Member of the House of Representatives from New York's 25th District
- In office March 4, 1835 – March 3, 1837
- Preceded by: Samuel Clark
- Succeeded by: Samuel Birdsall

District attorney of Wayne County
- In office 1829–1830

Personal details
- Born: Graham Hurd Chapin February 10, 1799 Salisbury, Connecticut
- Died: September 8, 1843 (aged 44) Mount Morris, New York
- Resting place: Mount Hope Cemetery in Rochester, NY
- Party: Jacksonian
- Education: = Yale College

= Graham H. Chapin =

American politician

Graham Hurd Chapin (February 10, 1799 – September 8, 1843) was an American lawyer and politician who served one term as a U.S. representative from New York from 1835 to 1837.

== Biography ==
Born in Salisbury, Connecticut, Chapin moved to Lyons, New York in 1817. He graduated from Yale College in 1819.
He studied law.
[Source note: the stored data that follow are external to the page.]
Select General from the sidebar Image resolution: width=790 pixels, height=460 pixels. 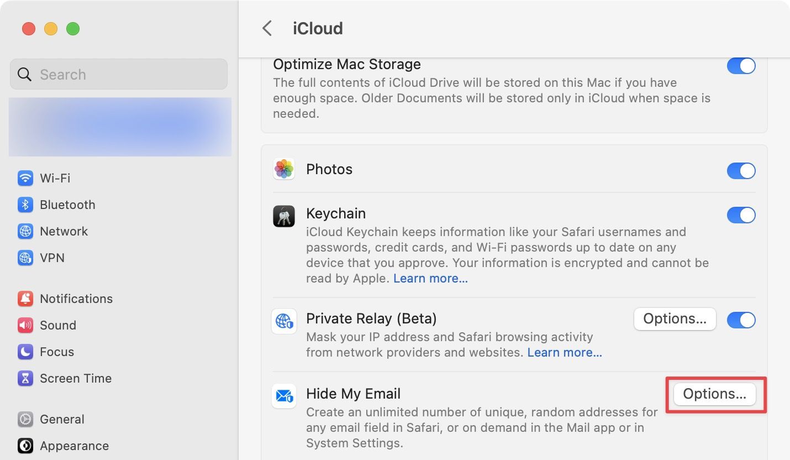pos(62,419)
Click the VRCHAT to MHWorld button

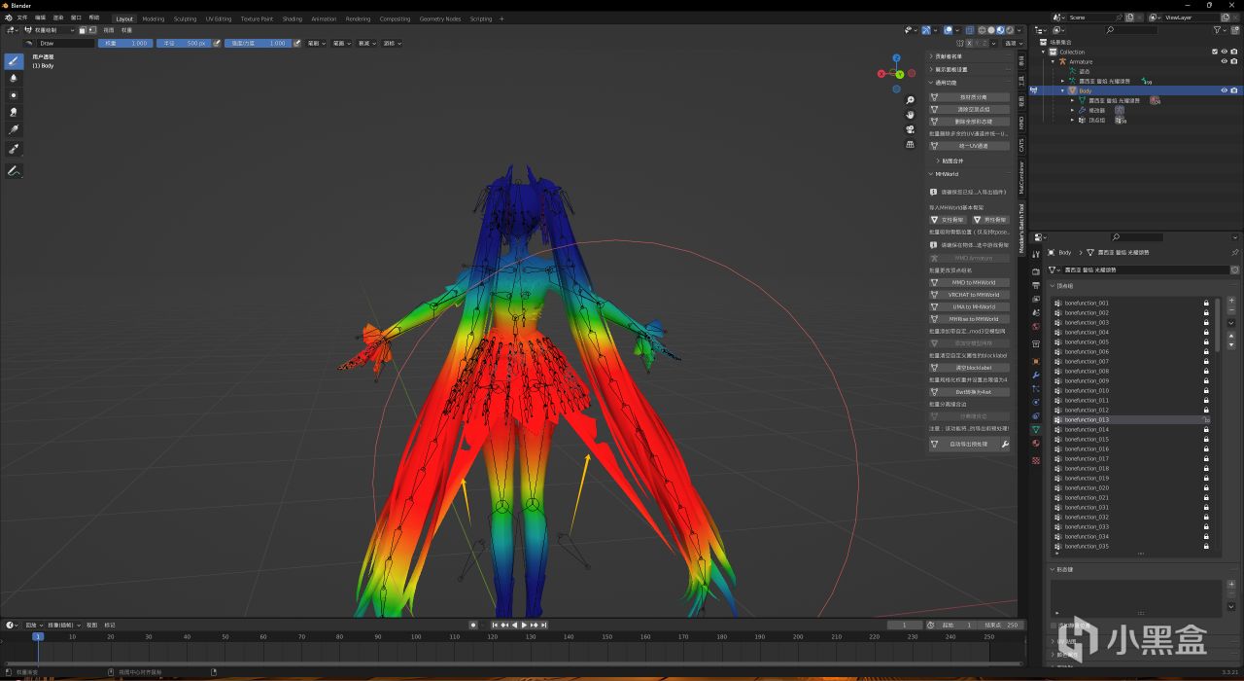pos(974,295)
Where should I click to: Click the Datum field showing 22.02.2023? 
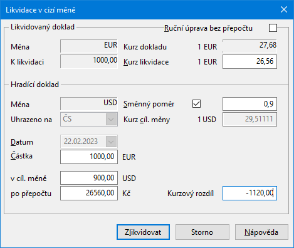(83, 142)
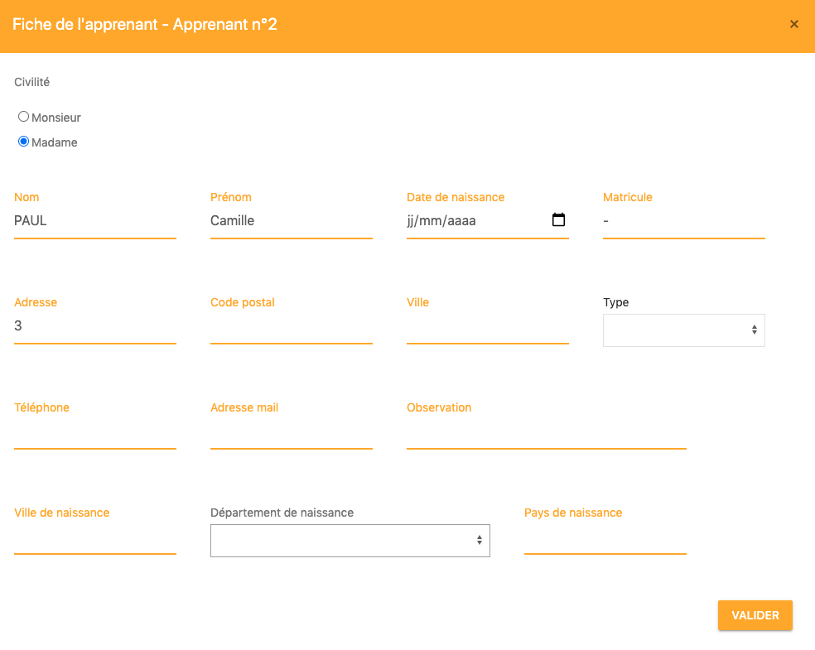Click the Ville text field
This screenshot has height=650, width=815.
[488, 327]
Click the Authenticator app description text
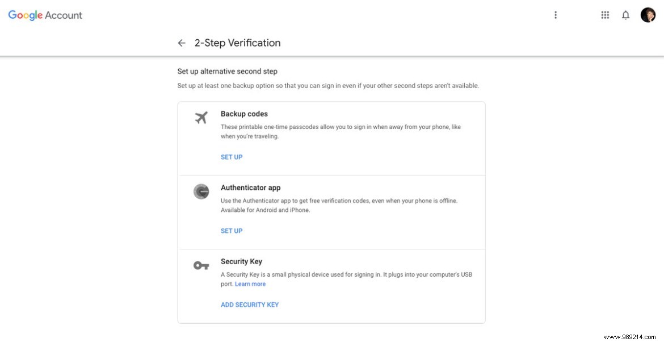The width and height of the screenshot is (664, 342). tap(339, 201)
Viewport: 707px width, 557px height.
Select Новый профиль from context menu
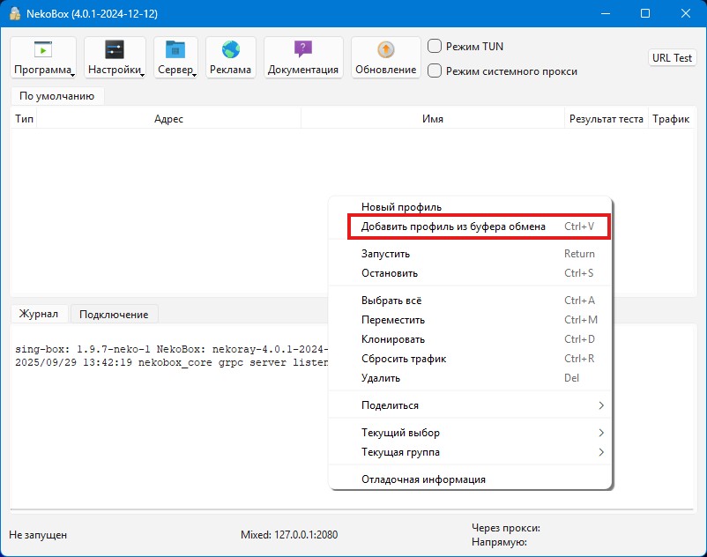click(x=401, y=207)

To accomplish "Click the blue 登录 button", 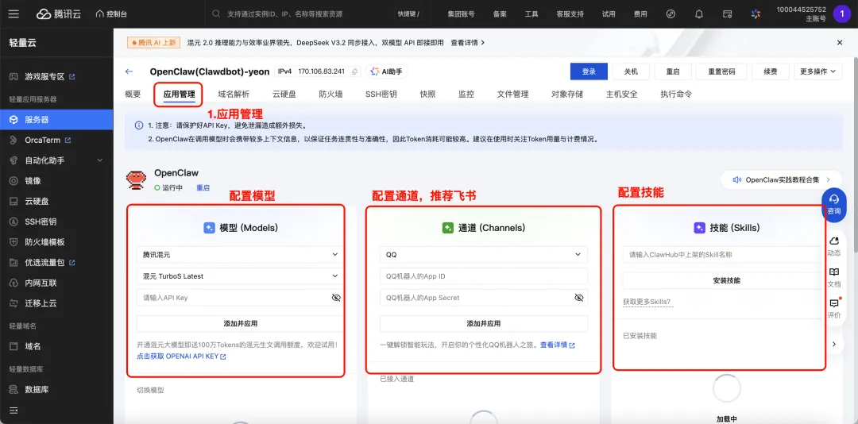I will click(x=589, y=71).
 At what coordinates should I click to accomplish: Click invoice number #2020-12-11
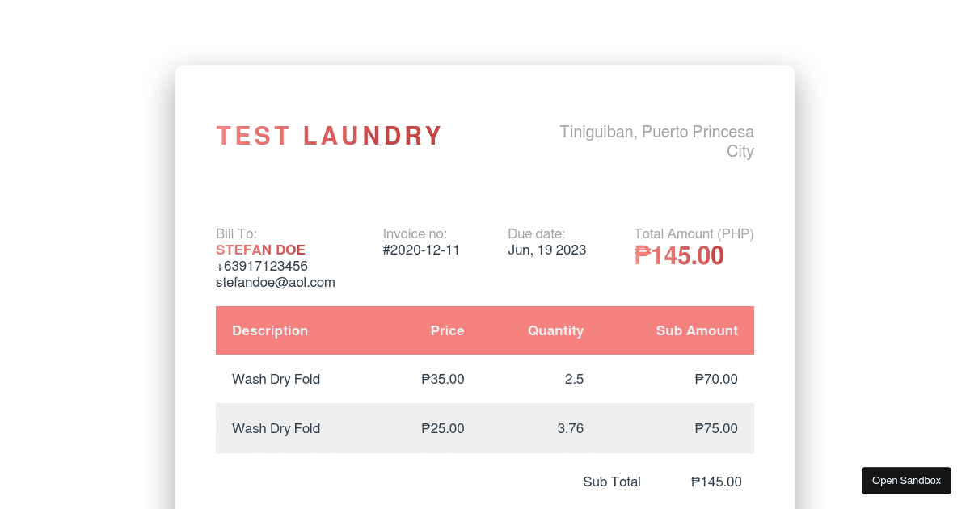[421, 250]
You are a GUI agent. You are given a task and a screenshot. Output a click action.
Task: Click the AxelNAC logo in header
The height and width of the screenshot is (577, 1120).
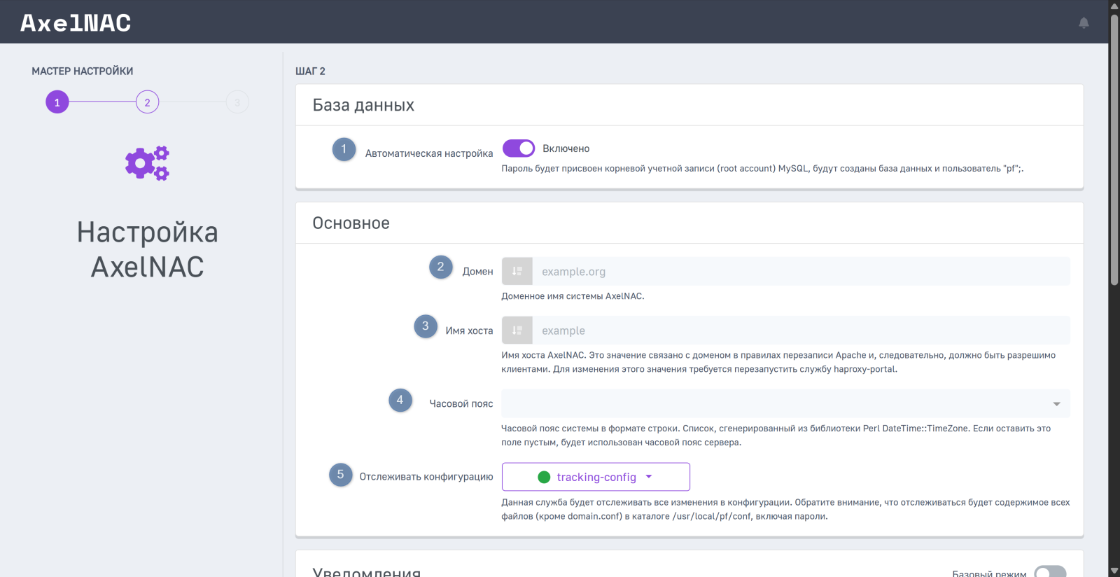76,23
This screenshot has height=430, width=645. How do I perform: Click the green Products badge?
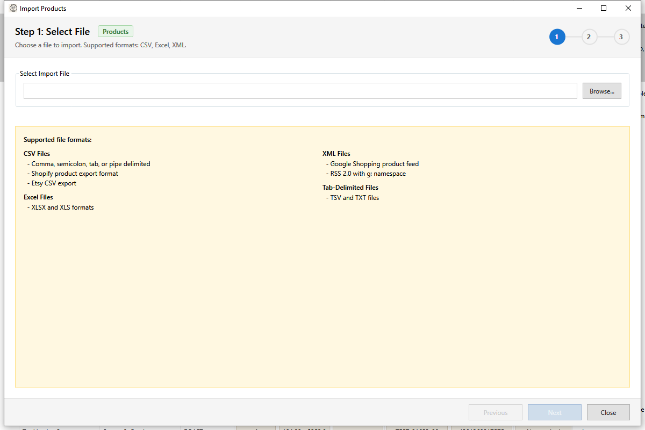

Chapin was married to Caroline Holley, daughter of Myron Holley.

=== Legal career ===
He was admitted to the bar in 1823 and practiced in Lyons.
Surrogate of Wayne County from 1826 to 1833.

== Political career ==
He served as district attorney of Wayne County in 1829 and 1830. He moved to Rochester, New York, in 1833 and continued the practice of law.

=== Congress ===
Chapin was elected as a Jacksonian to the Twenty-fourth Congress, serving from March 4, 1835 to March 3, 1837.

== Death ==
He died in Mount Morris, New York, September 8, 1843, and was buried in Mount Hope Cemetery in Rochester, NY.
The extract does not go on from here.